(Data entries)
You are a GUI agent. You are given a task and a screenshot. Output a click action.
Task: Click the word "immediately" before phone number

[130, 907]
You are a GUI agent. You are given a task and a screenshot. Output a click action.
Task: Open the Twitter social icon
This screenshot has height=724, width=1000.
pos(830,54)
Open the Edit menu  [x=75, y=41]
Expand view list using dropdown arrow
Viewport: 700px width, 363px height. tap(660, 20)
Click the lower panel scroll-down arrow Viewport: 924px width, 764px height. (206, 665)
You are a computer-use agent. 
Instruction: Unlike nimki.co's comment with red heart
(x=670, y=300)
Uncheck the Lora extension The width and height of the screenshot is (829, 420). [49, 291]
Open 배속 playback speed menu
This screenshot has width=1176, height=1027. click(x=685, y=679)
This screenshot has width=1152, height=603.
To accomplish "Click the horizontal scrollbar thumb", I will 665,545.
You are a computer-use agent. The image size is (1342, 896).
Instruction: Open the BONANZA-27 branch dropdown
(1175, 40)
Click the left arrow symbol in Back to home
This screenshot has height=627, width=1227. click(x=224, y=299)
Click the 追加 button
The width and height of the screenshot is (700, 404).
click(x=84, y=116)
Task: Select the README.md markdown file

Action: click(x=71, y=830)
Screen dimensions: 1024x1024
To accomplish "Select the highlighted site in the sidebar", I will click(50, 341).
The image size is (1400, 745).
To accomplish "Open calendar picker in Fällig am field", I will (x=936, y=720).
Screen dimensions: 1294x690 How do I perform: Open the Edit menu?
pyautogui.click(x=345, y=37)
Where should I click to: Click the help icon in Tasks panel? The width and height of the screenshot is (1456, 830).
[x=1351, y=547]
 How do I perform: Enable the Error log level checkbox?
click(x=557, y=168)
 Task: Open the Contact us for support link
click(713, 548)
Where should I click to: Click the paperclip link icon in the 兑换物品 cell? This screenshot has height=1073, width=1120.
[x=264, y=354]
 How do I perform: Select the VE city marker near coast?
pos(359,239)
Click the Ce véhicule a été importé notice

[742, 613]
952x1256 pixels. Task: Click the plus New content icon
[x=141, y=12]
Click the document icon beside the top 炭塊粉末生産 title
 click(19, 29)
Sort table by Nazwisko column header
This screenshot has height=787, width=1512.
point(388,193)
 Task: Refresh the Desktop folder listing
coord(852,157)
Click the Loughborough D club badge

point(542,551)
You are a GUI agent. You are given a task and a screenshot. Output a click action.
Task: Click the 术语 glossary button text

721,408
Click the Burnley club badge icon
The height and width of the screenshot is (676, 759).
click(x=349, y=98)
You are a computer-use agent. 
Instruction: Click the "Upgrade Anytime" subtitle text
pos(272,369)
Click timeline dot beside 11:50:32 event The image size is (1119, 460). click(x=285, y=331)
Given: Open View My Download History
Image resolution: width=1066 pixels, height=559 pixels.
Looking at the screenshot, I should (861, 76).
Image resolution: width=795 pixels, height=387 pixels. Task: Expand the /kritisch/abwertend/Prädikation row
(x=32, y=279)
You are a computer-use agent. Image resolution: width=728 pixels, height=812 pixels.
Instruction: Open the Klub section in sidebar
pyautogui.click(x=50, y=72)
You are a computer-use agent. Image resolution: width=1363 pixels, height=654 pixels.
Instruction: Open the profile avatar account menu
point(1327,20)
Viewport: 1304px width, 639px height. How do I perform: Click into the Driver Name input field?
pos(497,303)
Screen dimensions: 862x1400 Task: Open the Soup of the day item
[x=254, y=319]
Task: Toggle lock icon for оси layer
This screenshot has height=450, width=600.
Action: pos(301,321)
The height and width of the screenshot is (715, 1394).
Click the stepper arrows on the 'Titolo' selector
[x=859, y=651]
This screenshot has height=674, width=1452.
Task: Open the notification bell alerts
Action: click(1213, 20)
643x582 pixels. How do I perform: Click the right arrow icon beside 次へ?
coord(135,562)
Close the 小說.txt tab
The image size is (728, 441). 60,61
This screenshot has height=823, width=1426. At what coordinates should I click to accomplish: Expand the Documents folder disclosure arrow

■ **Task details**
Repeat the data word for word. Leave nothing out.

■ **Final answer**
You are a GUI agent. You are given a task and a screenshot. Output a click action.
Task: Click the word "immediately" before phone number

[130, 907]
You are a GUI agent. You are given a task and a screenshot. Output a click action.
Task: Open the Twitter social icon
This screenshot has height=724, width=1000.
pos(830,54)
Open the Edit menu  [x=75, y=41]
Expand view list using dropdown arrow
Viewport: 700px width, 363px height. tap(660, 20)
Click the lower panel scroll-down arrow Viewport: 924px width, 764px height. (206, 665)
You are a computer-use agent. 
Instruction: Unlike nimki.co's comment with red heart
(x=670, y=300)
Uncheck the Lora extension The width and height of the screenshot is (829, 420). [49, 291]
Open 배속 playback speed menu
This screenshot has width=1176, height=1027. click(x=685, y=679)
This screenshot has width=1152, height=603.
To accomplish "Click the horizontal scrollbar thumb", I will 665,545.
You are a computer-use agent. The image size is (1342, 896).
Instruction: Open the BONANZA-27 branch dropdown
(1175, 40)
Click the left arrow symbol in Back to home
This screenshot has height=627, width=1227. click(x=224, y=299)
Click the 追加 button
The width and height of the screenshot is (700, 404).
click(x=84, y=116)
Task: Select the README.md markdown file

Action: click(x=71, y=830)
Screen dimensions: 1024x1024
To accomplish "Select the highlighted site in the sidebar", I will click(50, 341).
The image size is (1400, 745).
To accomplish "Open calendar picker in Fällig am field", I will (x=936, y=720).
Screen dimensions: 1294x690 How do I perform: Open the Edit menu?
pyautogui.click(x=345, y=37)
Where should I click to: Click the help icon in Tasks panel? The width and height of the screenshot is (1456, 830).
[x=1351, y=547]
 How do I perform: Enable the Error log level checkbox?
click(x=557, y=168)
 Task: Open the Contact us for support link
click(713, 548)
Where should I click to: Click the paperclip link icon in the 兑换物品 cell? This screenshot has height=1073, width=1120.
[x=264, y=354]
 How do I perform: Select the VE city marker near coast?
pos(359,239)
Click the Ce véhicule a été importé notice

[742, 613]
952x1256 pixels. Task: Click the plus New content icon
[x=141, y=12]
Click the document icon beside the top 炭塊粉末生産 title
 click(19, 29)
Sort table by Nazwisko column header
This screenshot has height=787, width=1512.
point(388,193)
 Task: Refresh the Desktop folder listing
coord(852,157)
Click the Loughborough D club badge

point(542,551)
You are a GUI agent. You are given a task and a screenshot. Output a click action.
Task: Click the 术语 glossary button text

721,408
Click the Burnley club badge icon
The height and width of the screenshot is (676, 759).
click(x=349, y=98)
You are a computer-use agent. 
Instruction: Click the "Upgrade Anytime" subtitle text
pos(272,369)
Click timeline dot beside 11:50:32 event The image size is (1119, 460). click(x=285, y=331)
Given: Open View My Download History
Image resolution: width=1066 pixels, height=559 pixels.
Looking at the screenshot, I should (861, 76).
Image resolution: width=795 pixels, height=387 pixels. Task: Expand the /kritisch/abwertend/Prädikation row
(x=32, y=279)
You are a computer-use agent. Image resolution: width=728 pixels, height=812 pixels.
Instruction: Open the Klub section in sidebar
pyautogui.click(x=50, y=72)
You are a computer-use agent. Image resolution: width=1363 pixels, height=654 pixels.
Instruction: Open the profile avatar account menu
point(1327,20)
Viewport: 1304px width, 639px height. How do I perform: Click into the Driver Name input field?
pos(497,303)
Screen dimensions: 862x1400 Task: Open the Soup of the day item
[x=254, y=319]
Task: Toggle lock icon for оси layer
This screenshot has height=450, width=600.
Action: pos(301,321)
The height and width of the screenshot is (715, 1394).
Click the stepper arrows on the 'Titolo' selector
[x=859, y=651]
This screenshot has height=674, width=1452.
Task: Open the notification bell alerts
Action: click(1213, 20)
643x582 pixels. How do I perform: Click the right arrow icon beside 次へ?
coord(135,562)
Close the 小說.txt tab
The image size is (728, 441). 60,61
This screenshot has height=823, width=1426. At what coordinates should I click to accomplish: Expand the Documents folder disclosure arrow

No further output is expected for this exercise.